Abdul Hakim Belhadj speaks during an interview with Reuters in Tripoli, March 4, 2015. © 2015 Reuters


In 2011, Human Rights Watch found documentary evidence in Tripoli that UK authorities were involved in the rendition of Abdul Hakim Belhadj and his wife Fatima Boudchar to Libya in 2004, and in the separate rendition of Sami al-Saadi and his wife and children to Libya the same year, despite knowing that the two men risked being tortured. Both men were subsequently tortured in Libya.

In one document found by Human Rights Watch, a memo sent by a British official to the head of Libyan intelligence, the official appears to take credit for the transfer of Belhadj, noting: “This was the least we could do for you and for Libya to demonstrate the remarkable relationship we have built over recent years…The intelligence…was British.”

The Crown Prosecution Service (CPS) statement makes clear that the UK government has a case to answer.
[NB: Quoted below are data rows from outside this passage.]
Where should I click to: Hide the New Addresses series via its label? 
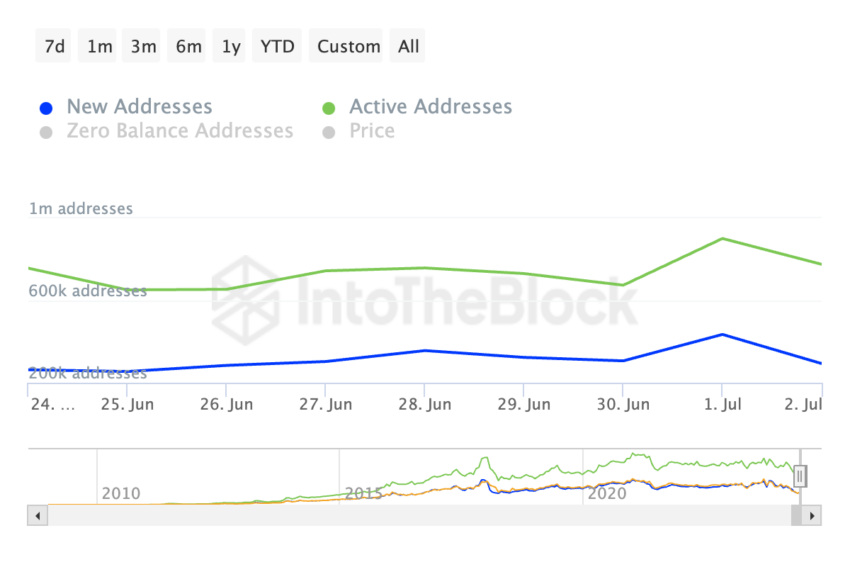pyautogui.click(x=139, y=107)
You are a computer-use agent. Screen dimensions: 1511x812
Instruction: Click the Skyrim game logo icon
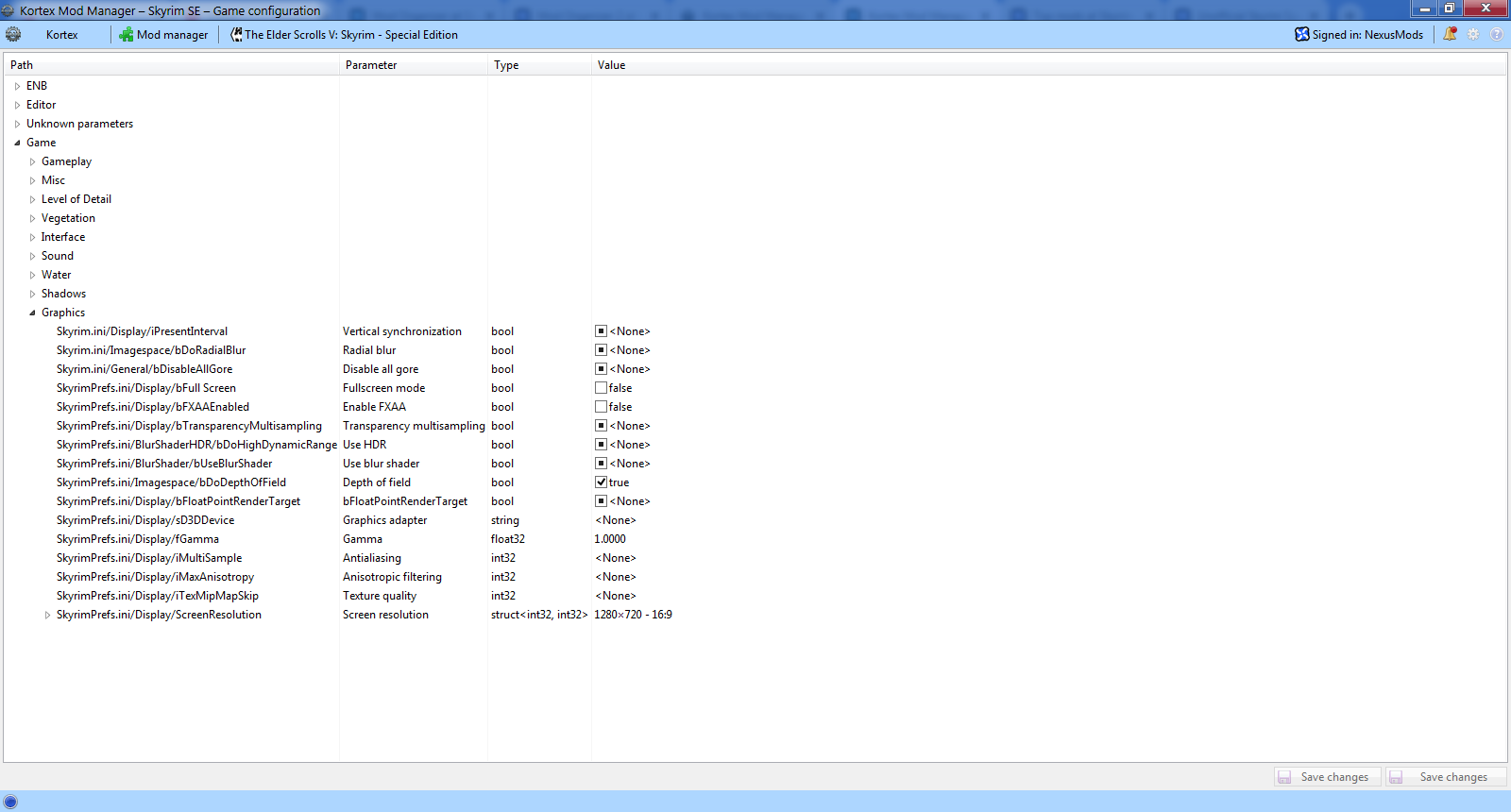[236, 35]
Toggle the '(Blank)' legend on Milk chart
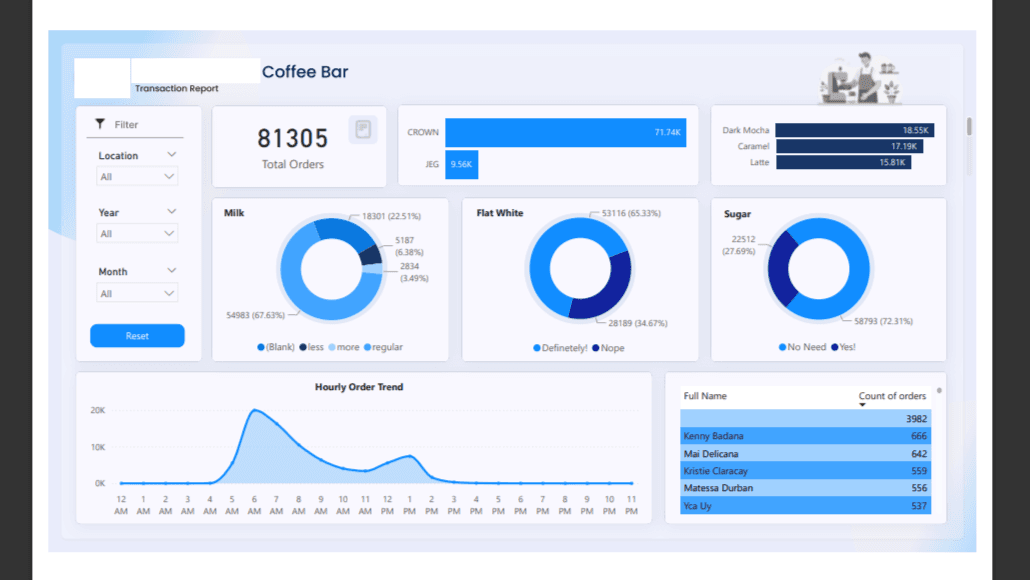 262,347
While saying there is insufficient evidence to charge anyone with a crime, it concludes that there is “sufficient evidence” that a UK official had been in “communication with individuals from the the foreign countries responsible for the detention and transfer of the Belhadj and Al Saadi families; disclosed aspects of what was occurring to others” [in the UK] and “sought political authority for some of his actions.”

The CPS investigation was the last remaining criminal inquiry into UK involvement in torture and rendition in the context of global counterterrorism efforts following the 9-11 attacks in the United States.

An inquiry into the wider pattern of UK involvement in torture and abuse was launched in 2010, and widely criticized by NGOs and lawyers over its lack of independence. The government halted it in 2012, citing the Libyan criminal cases which have just concluded, promising a second inquiry once they were wrapped up. But instead it handed the task to the Intelligence and Security Committee, a parliamentary body that has been criticized over an earlier failed investigation into related matters.

Though the US was clearly involved in the rendition of Belhadj and al-Saadi, there has also been no accountability in the United States for these renditions, or any others that the US was involved in following the September 11 attacks.

The Belhadj and al-Saadi families are still waiting for justice and a full accounting of the UK’s complicity in torture and abuse. It is now time for the UK government to honour its promise and establish a full, independent judicial inquiry to uncover the truth.